FIG. 5 is an evolutionary phylogenetic tree estimated based on the nucleotide sequence of an amplified fragment obtained from Escherichia coli (IFO03301).

FIG. 6 is an evolutionary phylogenetic tree estimated on the basis of the nucleotide sequence of an amplified fragment obtained from Bacillus subtilis (IFO13721).

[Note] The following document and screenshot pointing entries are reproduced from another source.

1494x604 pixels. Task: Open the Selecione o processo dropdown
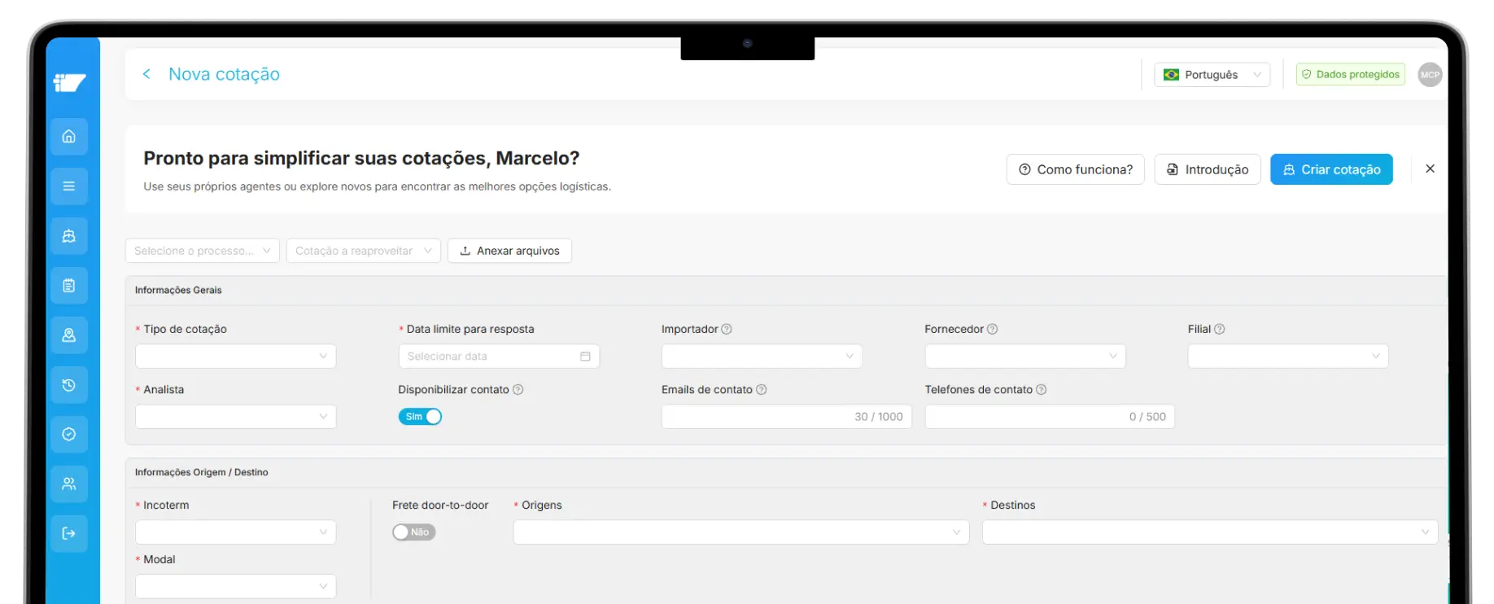point(202,251)
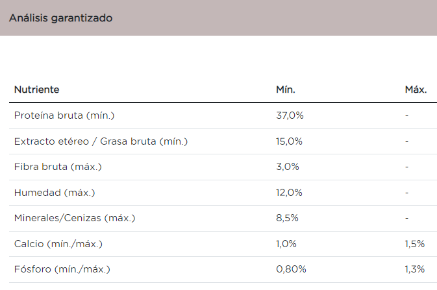Select the Fibra bruta (máx.) label
437x290 pixels.
(x=58, y=167)
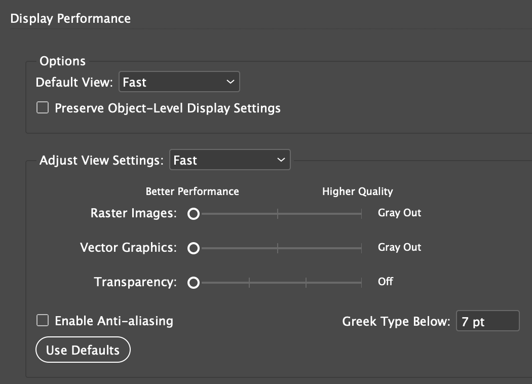
Task: Click the Use Defaults button
Action: click(83, 350)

 ──────────────────────────────────────────────────の Continued on the front page F term (reference) 4B024 AA11 CA01 CA11 CA20 HA14 HA19 4B063 QA13 QA18 QQ06 QQ42 QQ54 QR62 QS14 QS16 QS25 QS36 QX02

Claims (7)

[Claims] Group A: GAACGCTGGCGGCAGGCCTAACACATGC (SEQ ID NO: 1); GAACGCTGGCGGCAGGCCTAATACATGC (SEQ ID NO: 2); GAACGCTGGCGGCAGGCTTAACACATGC (SEQ ID NO: 3); GAACGCTGGCGGCAGGCTTAATACATCAT (SEQ ID NO: 4); (SEQ ID NO: 6); GAACGCTGGCGGCATGCTTAACACATGC (SEQ ID NO: 7); GAACGCTGGCGGCATGCTTAATACATGC (SEQ ID NO: 8); GAACGCTGGCGGCGGGCCTAACACATGC (SEQ ID NO: 9); GAACGCTGGCGGCGGGCCTAATACATGC (SEQ ID NO: 10); A base selected from the group consisting of: GAACGCTGGCGGCGTGCCTAACACATGC (SEQ ID NO: 13); GAACGCTGGCGGCGTGCCTAATACATGC (SEQ ID NO: 14); GAACGCTGGCGGCGTGCTTAACACATGC (SEQ ID NO: 15); and GAACGCTGGCGGCGTGCTTAATACATGC (SEQ ID NO: 16). Oligonucleotide primers having a sequence and capable of hybridizing to the bacterial 16S ribosomal RNA gene. 2. A group B comprising: ATTCCCCACTGCTGCCTCCCGTAGGAGT (SEQ ID NO: 17); and ATTCCCTACTGCTGCCTCCCGTAGGAGT (SEQ ID NO: 18); and hybridizes to a bacterial 16S ribosomal RNA gene. Oligonucleotide primers that can be used. 3. A primer set comprising at least one oligonucleotide primer selected from group A according to claim 1 and at least one oligonucleotide primer selected from group B according to claim 2. . 4. An oligonucleotide primer having the following base sequence: GTCTCAGTCCCAGTGTG (SEQ ID NO: 19). 5. A genomic DN obtained from a bacterium to be identified using the oligonucleotide primer set according to claim 3.
A. Rapid classification of bacteria, characterized in that the polymerase chain reaction is applied using A as a template, and the taxonomic position of the bacteria is determined based on the nucleotide sequence of the obtained amplified fragment of short chain length.
Identification method. 6. The method for classifying and identifying bacteria according to claim 5, wherein the oligonucleotide primer according to claim 4 is used as a sequencing primer for determining the base sequence of the amplified fragment serving as an identification index. . 7. The classification and identification of the bacterium according to claim 5, wherein the oligonucleotide primer set according to claim 3 is used as a sequencing primer for determining the base sequence of the amplified fragment serving as an identification index. Method.